## THE PROBLEM
Look through the listing below, and wherever a line has the string "computer", pull it out.

## GIVEN ENTRIES

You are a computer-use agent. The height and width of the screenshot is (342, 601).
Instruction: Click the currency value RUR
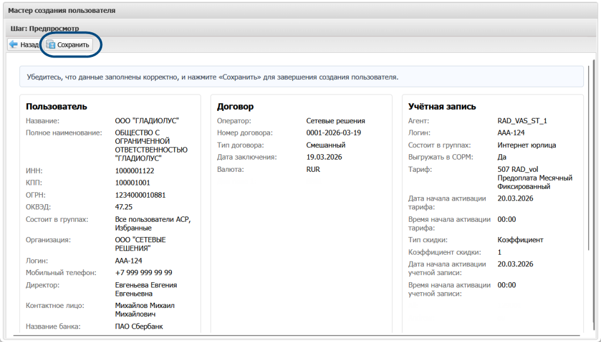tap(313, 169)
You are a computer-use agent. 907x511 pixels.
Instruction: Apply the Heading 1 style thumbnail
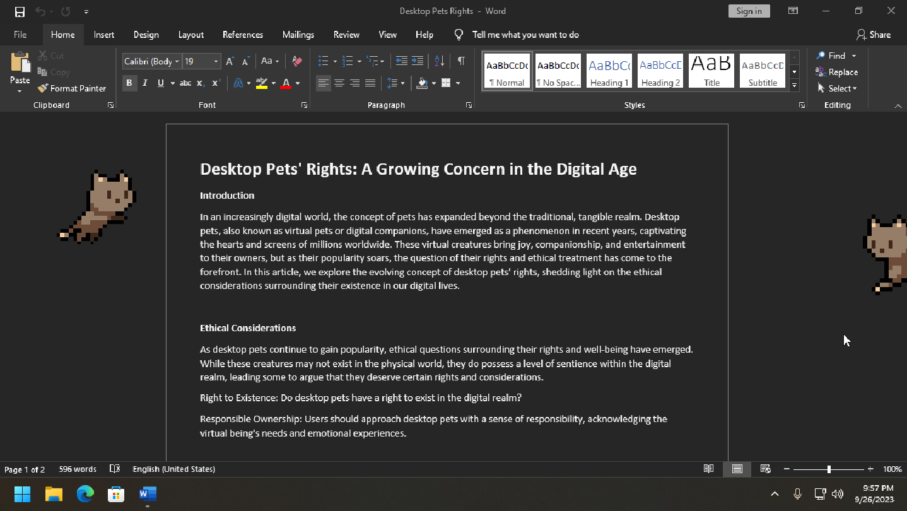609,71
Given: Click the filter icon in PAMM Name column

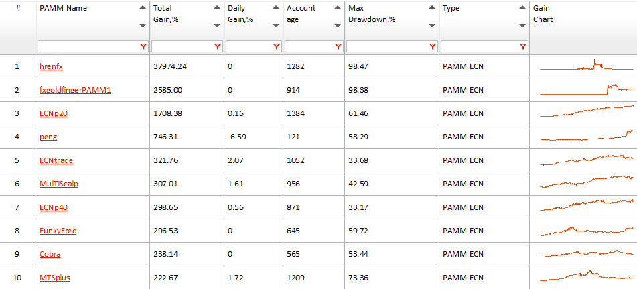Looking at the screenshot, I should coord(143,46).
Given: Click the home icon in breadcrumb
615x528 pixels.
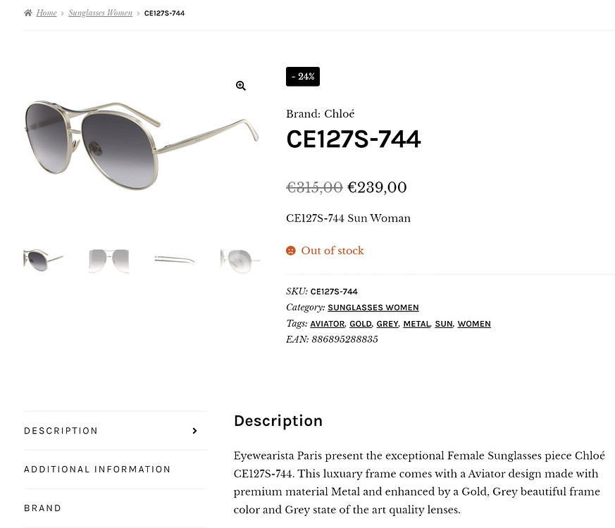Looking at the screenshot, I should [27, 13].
--
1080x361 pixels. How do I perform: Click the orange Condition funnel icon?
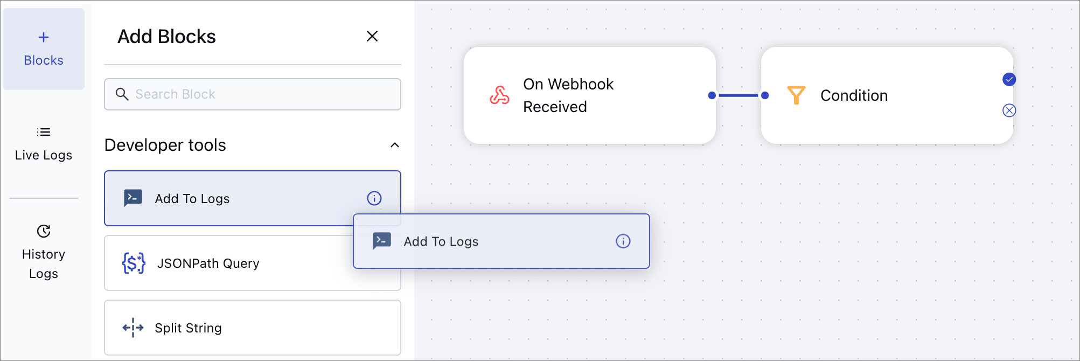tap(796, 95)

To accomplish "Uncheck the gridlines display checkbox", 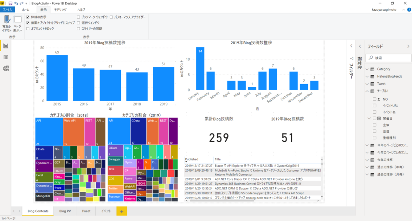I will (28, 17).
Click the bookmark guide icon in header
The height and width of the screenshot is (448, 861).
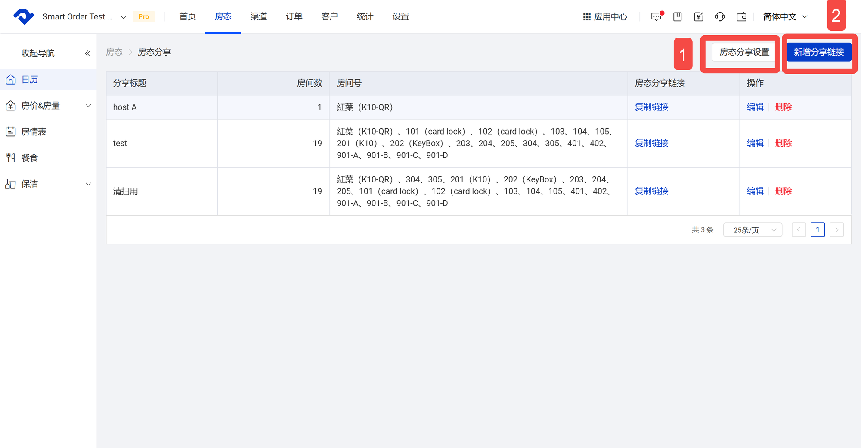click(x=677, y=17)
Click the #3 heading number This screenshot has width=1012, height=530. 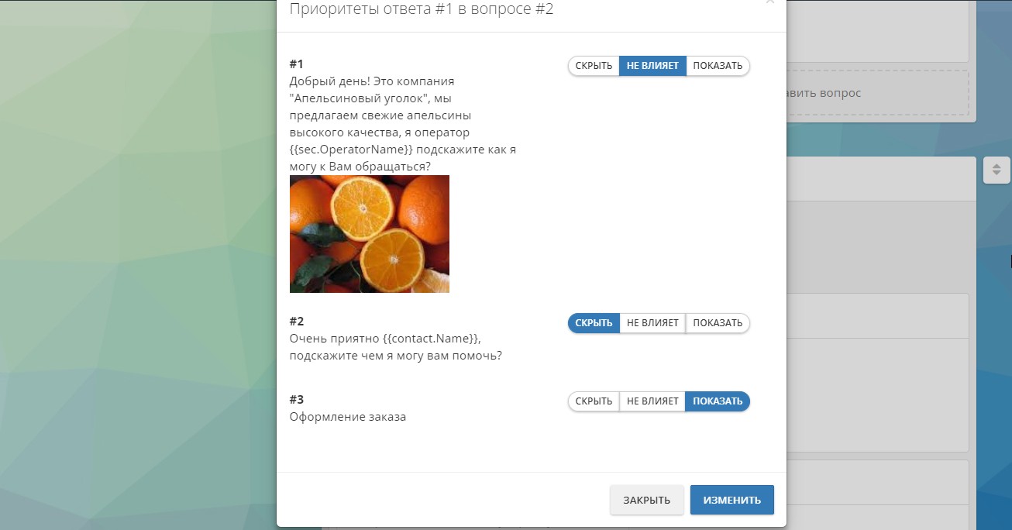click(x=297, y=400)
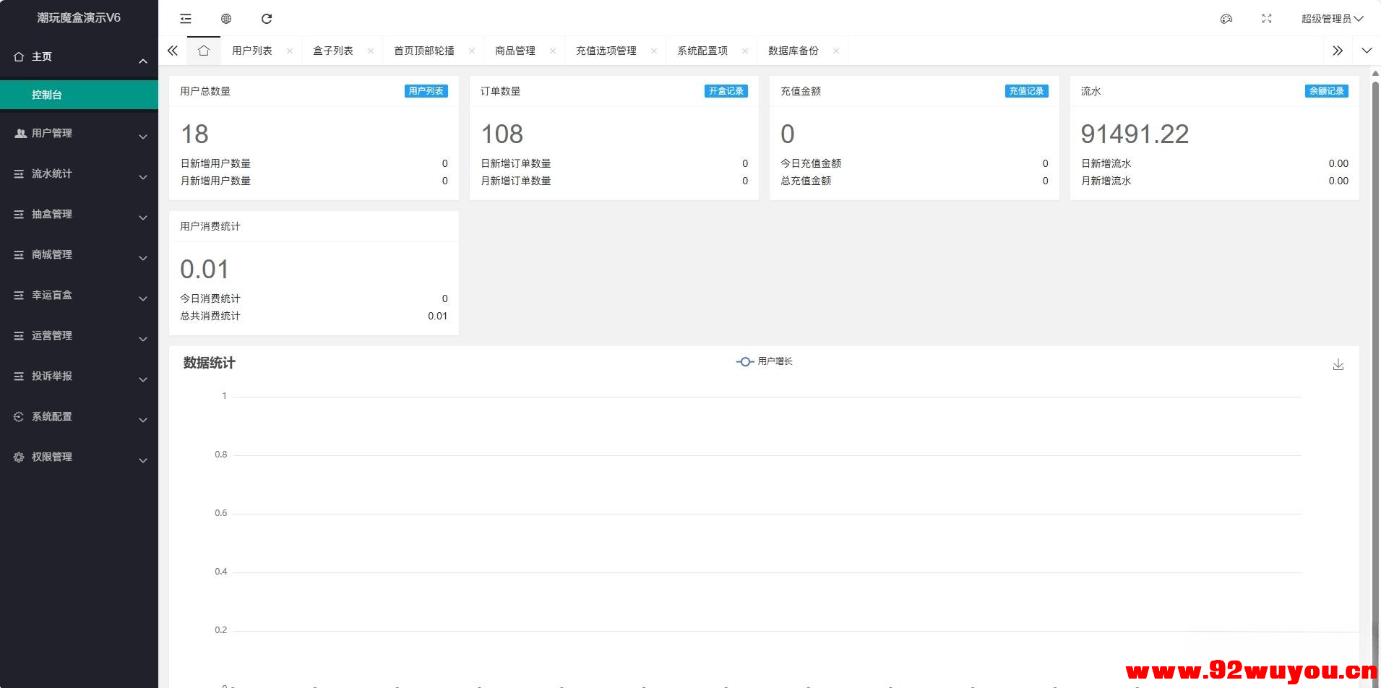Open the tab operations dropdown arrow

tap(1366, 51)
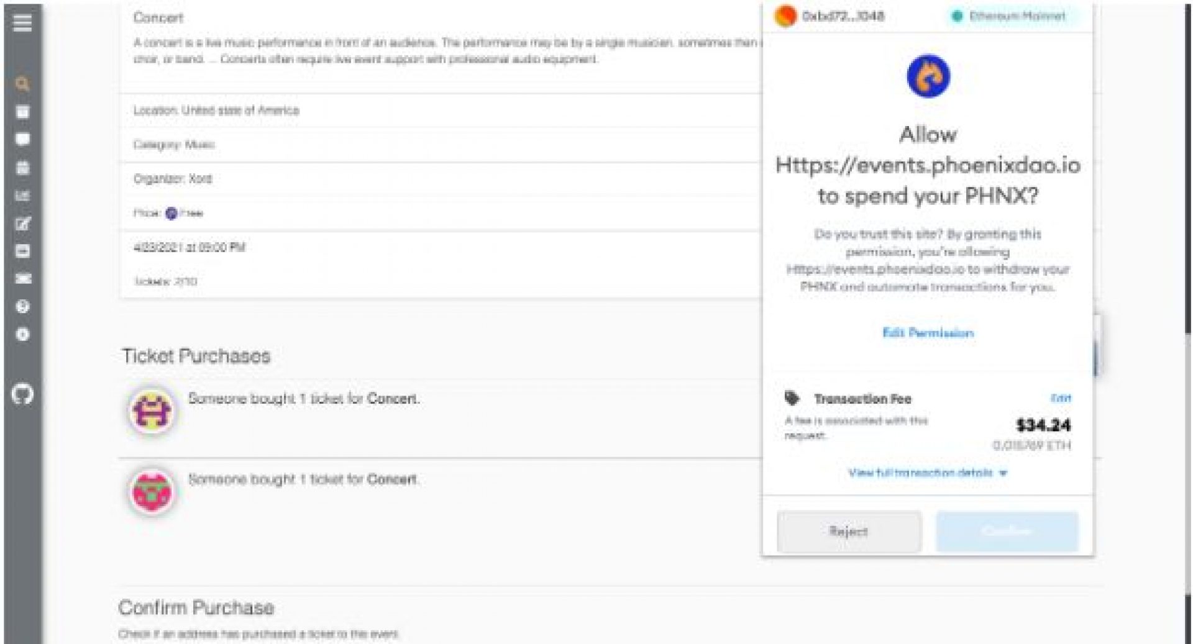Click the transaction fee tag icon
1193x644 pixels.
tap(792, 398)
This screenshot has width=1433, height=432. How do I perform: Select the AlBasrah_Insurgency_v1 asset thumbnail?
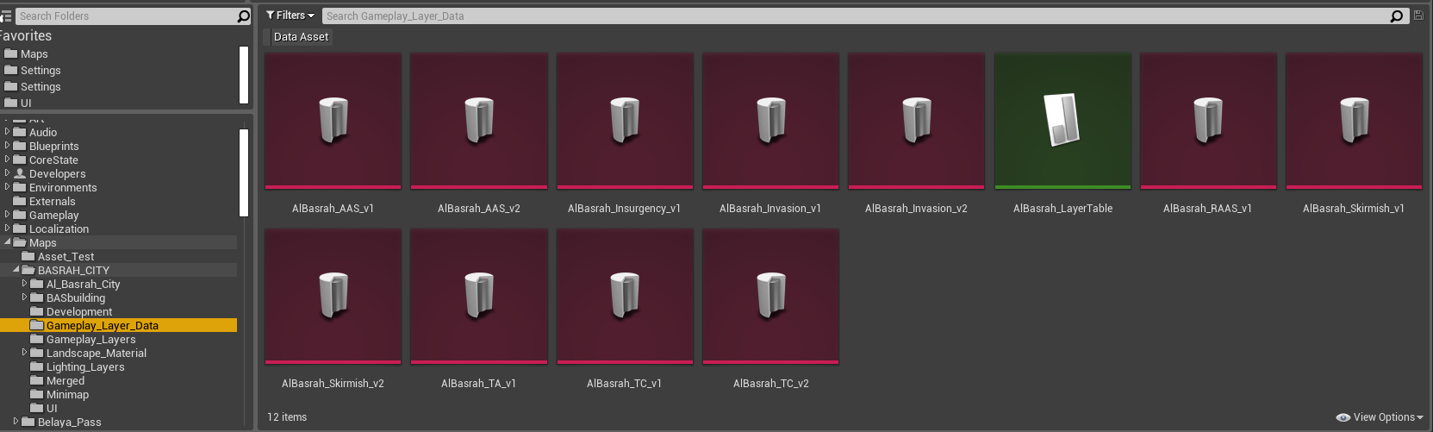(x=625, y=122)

## ANSWER AREA
You are a computer-use agent. The height and width of the screenshot is (342, 601).
You are a computer-use agent. 907x511 pixels.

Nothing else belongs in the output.